Las Jornadas Laicistas como la XI de Zaragoza, una necesidad ante el confesionalismo institucional

Cuarenta años después del final del Nacional-Catolicismo seguimos en las mismas. La Constitución del 78 dejó las suficientes rendijas para poder colar los privilegios de la franquicia Católica. Los padres de la Carta Magna eran herederos del régimen y El usurpador dejo “todo atado y bien atado”. Lo que tenía nudos endebles ya procuró Manuel Fraga y compañía aplicarle una buena dosis de pegamento para que no se desmembraran determinados privilegios. Los más significativos, los que afectaban a la sacrosanta institución.

En fechas próximas van a tener lugar en Zaragoza la celebración de las XI jornadas Laicas auspiciadas por las organizaciones Europa Laica y Movimiento Hacia un Estado Laico. Loable intento de secularización de la sociedad.

Es una verdadera pena que a estas alturas de desarrollo científico, humano y social todavía sea necesario realizar unos encuentros para demandar la separación de poderes y exigir que la religión desaparezca de los ámbitos de decisión. Verdaderamente lamentable.

Si analizamos ordenadamente vemos a ministros otorgando medallitas y distinciones a seres de su imaginario ideológico,  al mismo tiempo no tienen el menor pudor en saltarse la ley incitando a las FOP a utilizar material antidisturbios contra seres humanos que pretenden alcanzar las playas de un mundo “supuestamente mejor”. Los rezos no les impiden las tropelías.

Otro ministro de la misma formación política se paseaba reclinatorio en ristre para sus oraciones diarias, mientras su ministerio contrataba material de desecho para el traslado de tropas; consecuencia: decenas de muertos en el YAK 42 mientras el ministro oraba.

Alcaldes que en los plenos municipales se esconden tras crucifijos con argumentos tan pueriles que dan grima.

Ministras que invocan a la virgen del Rocío para acabar con el paro al tiempo que su colega de gabinete urdía leyes contra la libertad de las mujeres. Todos ellos alentados por instituciones a las que deben sus puestos, el OPUS DEI o similares.

La celebración de estas jornadas laicas tiene por finalidad algo que de lógico da pereza tener que repetir. La religión pertenece al ámbito privado de las personas y nadie por tener unas creencias u otras, o ninguna, puede ser discriminado en sus derechos y libertades sociales.

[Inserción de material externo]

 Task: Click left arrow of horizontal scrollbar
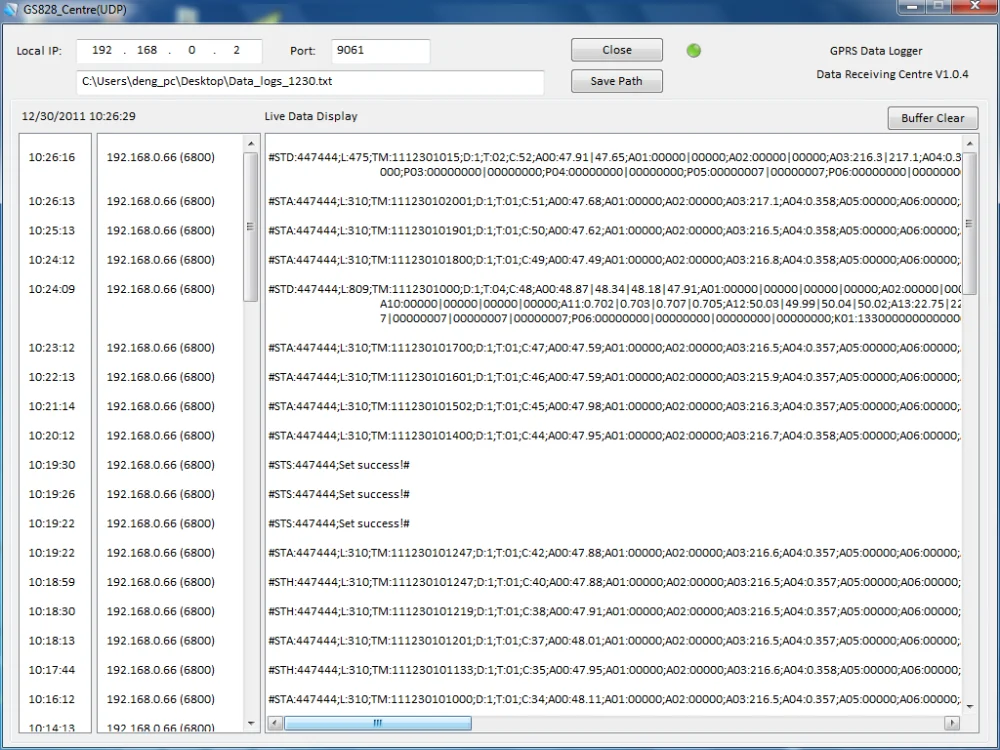275,723
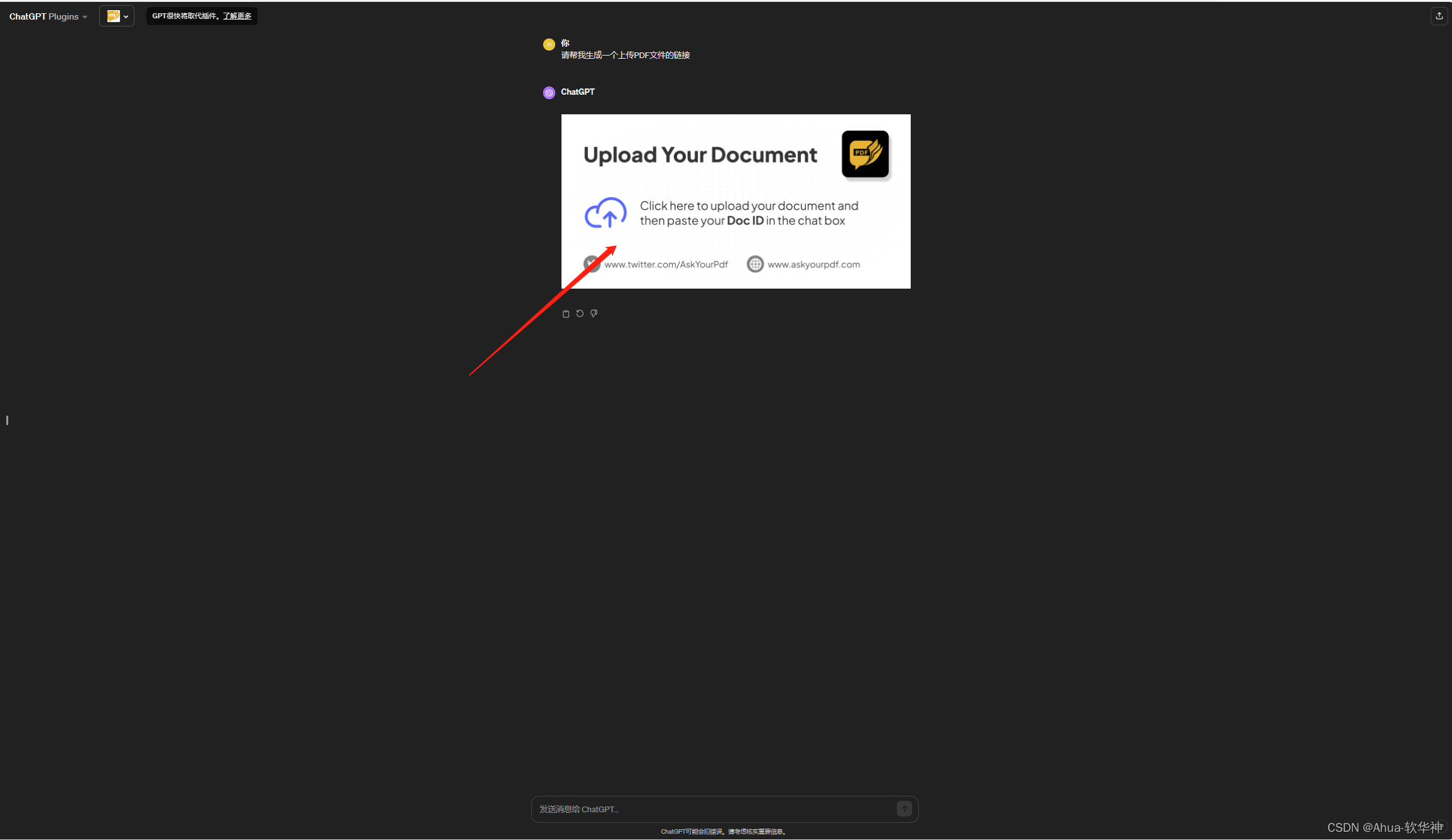Click the Upload Your Document heading
Image resolution: width=1452 pixels, height=840 pixels.
[x=700, y=155]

Es tan obvio que debería estar superado el debate. No tendrían que ser necesarias la celebración de jornadas reivindicativas de algo tan sumamente claro y diáfano.

¿Por qué se celebran? Por pura necesidad. Porque los ministros siguen jurando ante la biblia y no ante la Constitución. Porque en las tomas de posesión se siguen los ritos católicos con menosprecio a otras creencias u opciones. Porque los hospitales públicos siguen con capillitas y capellanes. Porque el Ejército de todos sigue teniendo vicarios y oficiales capellanes castrenses. Porque la religión católica es curricular en la educación. Porque los colegios concertados con la jerarquía católica deja en manos de los obispos buena parte de la educación de nuestros niños y jóvenes. Porque esa educación, en un alto porcentaje en manos de   la iglesia, presenta unos deplorables resultados en comparación con la educación de nuestros vecinos europeos.

Porque las editoriales de libros de texto siguen en manos de las organizaciones religiosas y ese es el verdadero motivo de los costosos cambios anuales de material escolar.

Porque cuando el mandamás de la Conferencia Episcopal Española es sustituido, necesita gastarse un dineral en acondicionar su pisito de soltero. Naturalmente el dinero sale de las generosas arcas del Estado. De una u otra forma entre todos  pagamos los caprichos de quien no genera ningún tipo de beneficios ni de ingresos. Ni el voto de humildad, ni el de obediencia, ni el de pobreza,… dispendios y lujos para mayor gloria de Antonio María mientras Francisco clama contra la injusticia y los pobres contra la pobreza.

Sin una sociedad con profundas raíces ancladas en el laicismo es difícil entender la justicia y la democracia. Las vetustas tradiciones seguirán imponiendo su doctrina entre las que caben aberraciones doctrinales como “Cásate y se sumisa”, “El estudio con células madre es pecado” o “el aborto no es un derecho”.

Cardenales, Obispos, curas y religiosos seguirán escapando a la justicia por casos de pederastia o por encubrimiento de los mismos.

Los creyentes deberían ser los primeros en apoyar la laicidad de las instituciones. El convencimiento en sus creencias tendría que ser para ellos el faro que guiara su vida. El imponer su pensamiento al conjunto de la sociedad solo denota el temor que tienen a que sus supersticiones sean desplazadas por la racionalidad.